**Document segment:**
○ ○ ○ ○
It is also undoubtedly true that the great body of the law is founded upon the dictates of right reason, natural justice, and common sense.

But, notwithstanding all this, it is an historical fact that the growth and expansion of the law from primitive custom to the present time has been a continuous

struggle between the rigid rules of positive law and the standard of reasonableness and common sense of society in its upward march to a higher civilization; and the struggle still continues. All through the centuries of the law's development in those two great systems of jurisprudence which have been adopted by the civilized world, the English law and the Civil law, there has been a constant effort to bring existing rules into harmony with advancing civilization.

The phenomenon which always presents itself in progressive societies may be thus described: On the one hand, there is a body of legal rules which by nature are stable and enduring; on the other hand, there is a society with ever-changing social necessities and opinions. From the very nature of these conditions, which are permanent, there is the inevitable result that the old rules of law cease to conform to the new facts of life; that they are not adapted to the ever-varying views of society; and that consequently they come, in part at least, to be regarded as narrow, unreasonable, and out of touch with progress and enlightened public sentiment.
○ ○ ○ ○
**Task goal:**
Please restate the stretch of the passage on law and common sense from "The phenomenon which" through "enlightened public sentiment.", switching "enduring" to "lasting". The items play no part in this.

Item-finding records:
○ ○ ○ ○
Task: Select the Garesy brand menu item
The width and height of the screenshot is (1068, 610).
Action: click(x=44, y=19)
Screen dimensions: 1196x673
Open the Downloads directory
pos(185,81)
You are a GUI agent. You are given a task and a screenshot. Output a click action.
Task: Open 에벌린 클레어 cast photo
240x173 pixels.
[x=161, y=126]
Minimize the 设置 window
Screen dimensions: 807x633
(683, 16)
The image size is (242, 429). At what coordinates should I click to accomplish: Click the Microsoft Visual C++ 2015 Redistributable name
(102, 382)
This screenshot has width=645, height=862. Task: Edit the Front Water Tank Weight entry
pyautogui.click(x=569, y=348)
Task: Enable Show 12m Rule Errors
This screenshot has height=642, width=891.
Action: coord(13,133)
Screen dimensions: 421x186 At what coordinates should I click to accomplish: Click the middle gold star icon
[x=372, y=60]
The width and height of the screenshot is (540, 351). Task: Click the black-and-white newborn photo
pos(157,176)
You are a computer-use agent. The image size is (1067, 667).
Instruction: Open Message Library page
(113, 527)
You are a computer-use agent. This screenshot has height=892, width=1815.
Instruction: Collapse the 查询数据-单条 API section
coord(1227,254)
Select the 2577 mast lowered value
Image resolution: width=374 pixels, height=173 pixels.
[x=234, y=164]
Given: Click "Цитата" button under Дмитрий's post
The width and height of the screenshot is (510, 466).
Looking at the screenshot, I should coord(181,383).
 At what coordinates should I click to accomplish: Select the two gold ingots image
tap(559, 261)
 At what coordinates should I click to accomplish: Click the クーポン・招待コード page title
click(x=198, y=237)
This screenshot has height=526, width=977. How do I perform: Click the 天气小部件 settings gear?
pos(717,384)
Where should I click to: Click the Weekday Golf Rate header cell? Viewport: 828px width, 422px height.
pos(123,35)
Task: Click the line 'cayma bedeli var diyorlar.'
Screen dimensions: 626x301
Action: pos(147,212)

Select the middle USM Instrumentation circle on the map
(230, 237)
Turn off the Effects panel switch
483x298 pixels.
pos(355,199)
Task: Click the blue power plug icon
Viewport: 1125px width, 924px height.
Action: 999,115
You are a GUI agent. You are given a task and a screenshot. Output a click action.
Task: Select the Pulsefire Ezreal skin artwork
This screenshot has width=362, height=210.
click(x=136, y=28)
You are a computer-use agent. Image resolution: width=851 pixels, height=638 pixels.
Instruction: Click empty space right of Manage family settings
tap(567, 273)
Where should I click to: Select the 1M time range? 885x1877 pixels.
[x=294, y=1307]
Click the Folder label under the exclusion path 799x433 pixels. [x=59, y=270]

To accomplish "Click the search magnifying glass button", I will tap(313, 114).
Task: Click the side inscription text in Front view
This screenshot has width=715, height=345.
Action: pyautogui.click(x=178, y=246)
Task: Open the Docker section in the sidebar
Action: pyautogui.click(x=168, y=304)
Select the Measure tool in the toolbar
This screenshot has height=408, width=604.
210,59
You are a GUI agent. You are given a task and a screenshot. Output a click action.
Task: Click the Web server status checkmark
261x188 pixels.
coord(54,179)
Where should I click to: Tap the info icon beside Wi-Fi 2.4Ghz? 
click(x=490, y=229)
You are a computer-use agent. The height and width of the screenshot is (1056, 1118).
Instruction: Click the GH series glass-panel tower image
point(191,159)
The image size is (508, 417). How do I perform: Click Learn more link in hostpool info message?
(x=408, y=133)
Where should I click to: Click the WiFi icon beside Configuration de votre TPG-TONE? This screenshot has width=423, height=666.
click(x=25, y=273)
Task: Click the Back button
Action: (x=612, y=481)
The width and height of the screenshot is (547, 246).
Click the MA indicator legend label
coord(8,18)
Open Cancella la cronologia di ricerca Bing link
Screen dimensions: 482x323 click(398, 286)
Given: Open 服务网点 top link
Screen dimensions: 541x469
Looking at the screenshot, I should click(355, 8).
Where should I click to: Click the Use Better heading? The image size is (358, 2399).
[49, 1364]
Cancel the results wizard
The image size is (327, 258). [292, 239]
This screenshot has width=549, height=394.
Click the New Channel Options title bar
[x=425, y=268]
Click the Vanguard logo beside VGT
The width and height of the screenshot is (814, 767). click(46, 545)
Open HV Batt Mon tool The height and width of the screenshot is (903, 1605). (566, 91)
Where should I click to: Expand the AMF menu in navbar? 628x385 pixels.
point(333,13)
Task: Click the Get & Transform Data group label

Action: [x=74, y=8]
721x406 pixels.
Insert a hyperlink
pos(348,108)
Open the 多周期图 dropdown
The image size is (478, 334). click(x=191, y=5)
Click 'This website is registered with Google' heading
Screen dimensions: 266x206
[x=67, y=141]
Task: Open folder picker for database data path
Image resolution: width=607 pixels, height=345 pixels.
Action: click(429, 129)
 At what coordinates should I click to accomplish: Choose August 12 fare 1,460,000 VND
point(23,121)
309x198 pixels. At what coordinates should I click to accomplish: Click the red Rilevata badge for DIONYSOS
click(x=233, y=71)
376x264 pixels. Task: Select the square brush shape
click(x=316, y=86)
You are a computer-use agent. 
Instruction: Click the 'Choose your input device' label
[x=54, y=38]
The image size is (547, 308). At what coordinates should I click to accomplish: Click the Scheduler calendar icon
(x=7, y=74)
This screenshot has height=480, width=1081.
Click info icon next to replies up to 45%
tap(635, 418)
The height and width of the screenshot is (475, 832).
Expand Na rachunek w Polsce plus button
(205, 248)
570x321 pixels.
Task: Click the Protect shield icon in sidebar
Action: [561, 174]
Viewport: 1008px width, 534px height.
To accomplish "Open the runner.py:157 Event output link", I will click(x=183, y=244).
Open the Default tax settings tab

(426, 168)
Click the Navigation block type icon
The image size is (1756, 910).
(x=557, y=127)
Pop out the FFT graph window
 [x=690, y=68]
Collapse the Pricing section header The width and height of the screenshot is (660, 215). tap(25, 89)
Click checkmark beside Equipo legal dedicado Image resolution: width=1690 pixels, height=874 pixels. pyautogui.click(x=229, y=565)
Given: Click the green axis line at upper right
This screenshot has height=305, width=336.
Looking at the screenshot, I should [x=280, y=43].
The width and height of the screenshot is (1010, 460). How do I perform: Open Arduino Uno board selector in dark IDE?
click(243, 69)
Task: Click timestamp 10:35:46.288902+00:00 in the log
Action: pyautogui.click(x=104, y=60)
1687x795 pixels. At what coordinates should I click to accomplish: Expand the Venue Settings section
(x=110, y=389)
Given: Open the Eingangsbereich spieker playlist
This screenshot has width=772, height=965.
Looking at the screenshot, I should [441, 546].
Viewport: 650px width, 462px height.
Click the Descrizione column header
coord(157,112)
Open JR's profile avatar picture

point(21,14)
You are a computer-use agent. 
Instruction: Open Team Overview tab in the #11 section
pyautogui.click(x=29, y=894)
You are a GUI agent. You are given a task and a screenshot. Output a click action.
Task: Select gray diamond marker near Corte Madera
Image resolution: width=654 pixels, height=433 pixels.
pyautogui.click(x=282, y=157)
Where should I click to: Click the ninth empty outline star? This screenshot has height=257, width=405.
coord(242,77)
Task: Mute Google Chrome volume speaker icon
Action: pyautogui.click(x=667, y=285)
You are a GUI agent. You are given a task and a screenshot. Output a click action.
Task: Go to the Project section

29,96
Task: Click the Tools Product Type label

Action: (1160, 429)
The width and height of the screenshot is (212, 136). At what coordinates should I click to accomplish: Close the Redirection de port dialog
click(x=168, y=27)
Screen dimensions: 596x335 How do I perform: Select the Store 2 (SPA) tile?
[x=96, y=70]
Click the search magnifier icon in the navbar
○ ○ ○ ○
**Correct result:**
The phenomenon which always presents itself in progressive societies may be thus described: On the one hand, there is a body of legal rules which by nature are stable and lasting; on the other hand, there is a society with ever-changing social necessities and opinions. From the very nature of these conditions, which are permanent, there is the inevitable result that the old rules of law cease to conform to the new facts of life; that they are not adapted to the ever-varying views of society; and that consequently they come, in part at least, to be regarded as narrow, unreasonable, and out of touch with progress and enlightened public sentiment.